A career police commissioner is assigned the odd task of re-investigating the murder of a hapless American novelist that he not only killed, but that his superiors know he killed, because they set him up in the first place. The investigation is propelled by a US Senator whose proxy, a totally inexperienced, low level American government worker compels Fortunato, an aptonym if there ever was one, to work out his destiny, as his career drags to an ignominious end. Mayhem wrapped in tango and corruption ensues.
17 Stone Angels survives despite its flaws, including an act two that is so wrong I felt like throwing the book against a wall. What happens is that a secondary character takes over the book and sings a long aria as an unreliable narrator. The character had previously shown so little wit as to have been relegated to clownish comic relief.

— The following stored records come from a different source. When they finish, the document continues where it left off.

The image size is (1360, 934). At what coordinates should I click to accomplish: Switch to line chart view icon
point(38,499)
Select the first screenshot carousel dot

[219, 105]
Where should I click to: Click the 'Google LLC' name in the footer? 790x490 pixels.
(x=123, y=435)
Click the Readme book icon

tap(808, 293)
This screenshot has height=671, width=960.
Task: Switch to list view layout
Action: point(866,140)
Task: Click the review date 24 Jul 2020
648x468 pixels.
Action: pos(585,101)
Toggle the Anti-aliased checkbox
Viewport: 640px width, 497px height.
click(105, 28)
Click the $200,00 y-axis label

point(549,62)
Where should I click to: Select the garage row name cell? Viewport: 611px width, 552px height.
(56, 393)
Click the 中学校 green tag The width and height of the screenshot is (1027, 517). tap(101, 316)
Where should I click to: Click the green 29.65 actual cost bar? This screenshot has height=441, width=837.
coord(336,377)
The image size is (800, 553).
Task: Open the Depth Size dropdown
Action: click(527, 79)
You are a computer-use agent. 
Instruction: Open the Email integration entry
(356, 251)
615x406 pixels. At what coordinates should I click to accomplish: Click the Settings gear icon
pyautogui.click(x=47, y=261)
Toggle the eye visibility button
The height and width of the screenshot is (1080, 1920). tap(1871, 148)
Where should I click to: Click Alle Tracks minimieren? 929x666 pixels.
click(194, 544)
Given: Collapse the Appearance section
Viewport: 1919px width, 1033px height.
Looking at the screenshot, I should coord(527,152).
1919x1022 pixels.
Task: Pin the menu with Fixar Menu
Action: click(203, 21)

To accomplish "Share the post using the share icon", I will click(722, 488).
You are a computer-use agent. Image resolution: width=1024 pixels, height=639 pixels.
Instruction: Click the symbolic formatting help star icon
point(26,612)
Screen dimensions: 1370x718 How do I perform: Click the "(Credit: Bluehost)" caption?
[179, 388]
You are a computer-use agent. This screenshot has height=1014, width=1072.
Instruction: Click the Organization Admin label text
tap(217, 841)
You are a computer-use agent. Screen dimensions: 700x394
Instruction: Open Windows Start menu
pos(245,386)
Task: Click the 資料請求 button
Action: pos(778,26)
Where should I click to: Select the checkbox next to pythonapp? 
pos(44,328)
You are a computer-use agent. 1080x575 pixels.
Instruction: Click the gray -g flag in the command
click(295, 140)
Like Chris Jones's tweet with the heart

The book survives because the plot is complicated and ridden with enough double and triple crosses to have kept me guessing, the Argentine characters are so jaw-droppingly corrupt I couldn't help but admire their professional disingenuousness, and the painting of Buenos Aires reeks with authenticity, though having never been, I really wouldn't know.
This book is a hot item in a number of translations, however, its flaws are evident, if not glaring, and it takes a bit of doing to get over them.
Super read, original plot and well written. I was surprised that this did not get a major publisher, probably the foreign setting (Argentina)- Americans tend to be insular, but that's what attracted me to the story! Highly recommend.